Saund’s approach differentiates shape descriptions by building a vocabulary of symbolic shape descriptors using knowledge of the domain of the application. The classical approach builds shapes from a set of primitive building blocks applicable across a range of horizontal applications. Saund’s approach offers two general tools: a space-scale blackboard suitable for holding shape tokens with information about their relationships, and dimensionality reduction, which assists the interpretation of shape tokens as members of families.
The paper first reviews the drawbacks of the building block approach. It then describes how shapes decompose into fragments such as edges and corners with attributes like relative location, orientation, or scale. A family of shapes called a deformation class can be generated and mapped to a vocabulary of shape descriptors by varying parameters that control these attributes. The space-scale blackboard organizes shape tokens and serves as a working memory while rules are derived.
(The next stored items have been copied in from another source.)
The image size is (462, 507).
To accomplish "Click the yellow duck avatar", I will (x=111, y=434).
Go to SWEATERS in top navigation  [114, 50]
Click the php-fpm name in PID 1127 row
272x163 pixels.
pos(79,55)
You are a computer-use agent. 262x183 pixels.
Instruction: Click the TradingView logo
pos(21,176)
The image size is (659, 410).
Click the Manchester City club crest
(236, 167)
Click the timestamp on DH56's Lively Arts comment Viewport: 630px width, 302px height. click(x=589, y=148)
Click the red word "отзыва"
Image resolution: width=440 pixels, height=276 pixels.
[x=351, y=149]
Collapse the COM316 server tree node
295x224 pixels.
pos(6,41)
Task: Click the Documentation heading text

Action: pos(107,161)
Saund explains concepts using fish dorsal fins as examples.
Saund has made a significant contribution to shape recognition problems with a wide domain of applications varying from geographical information systems to CAD inference sketching. His argument that the building block approach is inferior because it has no knowledge of the domain is persuasive.
The paper introduces a large number of new concepts and terminology. Despite its length and complexity, the examples illustrate the concepts well. The paper is among the most readable I have seen.